* Goal *
Beginning at the line that contains "Where should I click to: Open the user" and ending after the line that contains "[x=1350, y=25]", present those lines of the entries below as a Markdown table with the columns Number and Line. Omit blank lines and the pictures.

* Given data *
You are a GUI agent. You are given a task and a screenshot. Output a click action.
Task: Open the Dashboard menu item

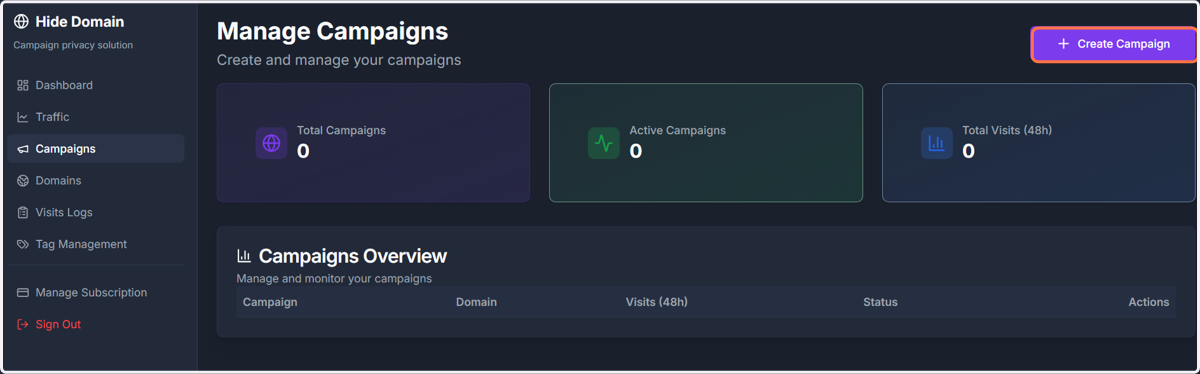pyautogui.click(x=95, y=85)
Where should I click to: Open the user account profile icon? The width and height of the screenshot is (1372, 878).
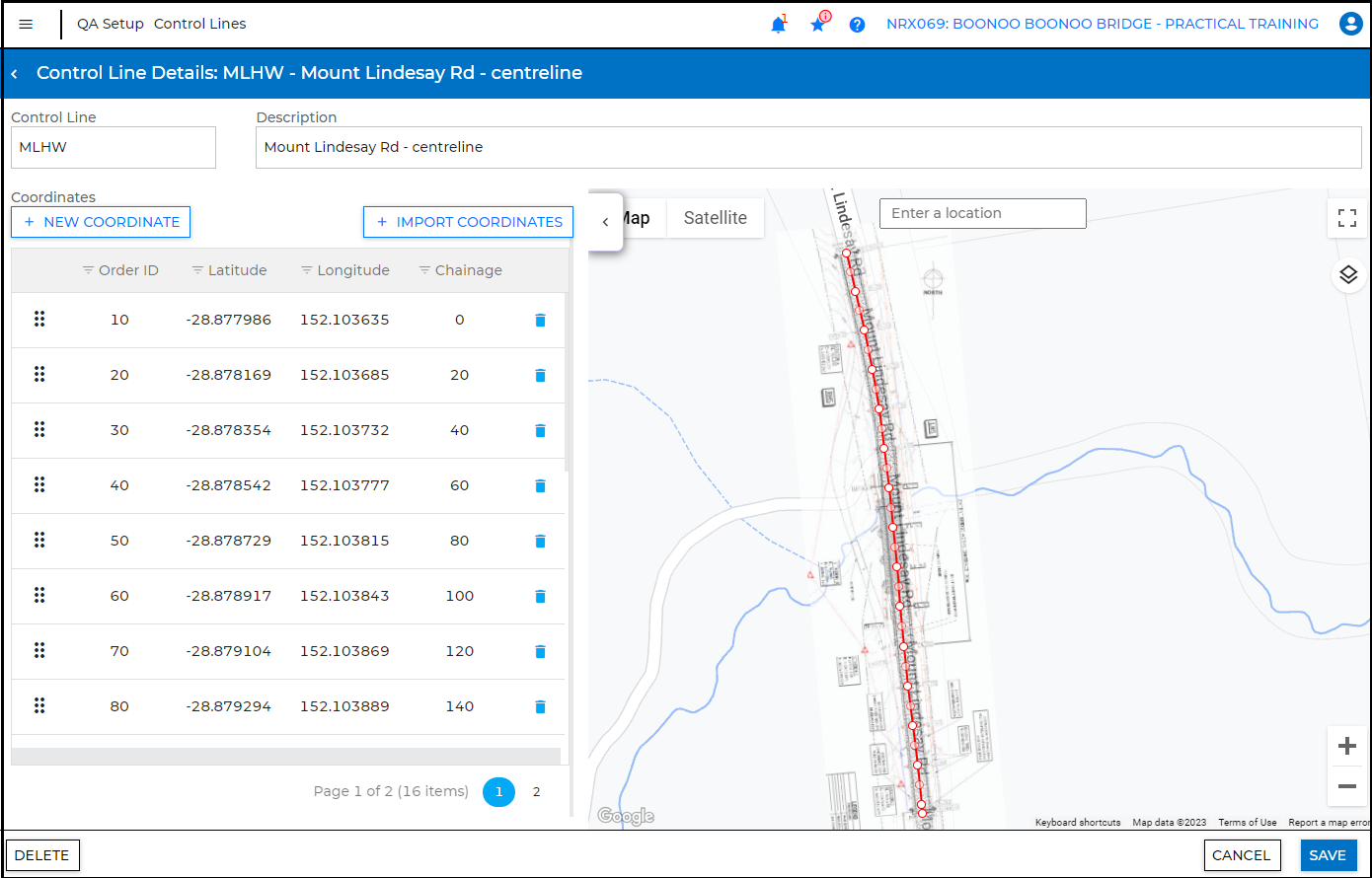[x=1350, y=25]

---

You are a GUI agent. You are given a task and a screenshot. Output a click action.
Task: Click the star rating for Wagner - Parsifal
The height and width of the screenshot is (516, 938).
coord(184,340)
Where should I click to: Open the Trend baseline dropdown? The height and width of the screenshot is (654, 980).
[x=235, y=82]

...

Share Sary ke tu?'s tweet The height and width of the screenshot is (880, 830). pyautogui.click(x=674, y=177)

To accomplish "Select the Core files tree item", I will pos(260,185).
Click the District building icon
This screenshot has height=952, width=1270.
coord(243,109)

* The output *
| Number | Line |
|---|---|
| 1 | Where should I click to: Open the user account profile icon? The width and height of the screenshot is (1372, 878). |
| 2 | [x=1350, y=25] |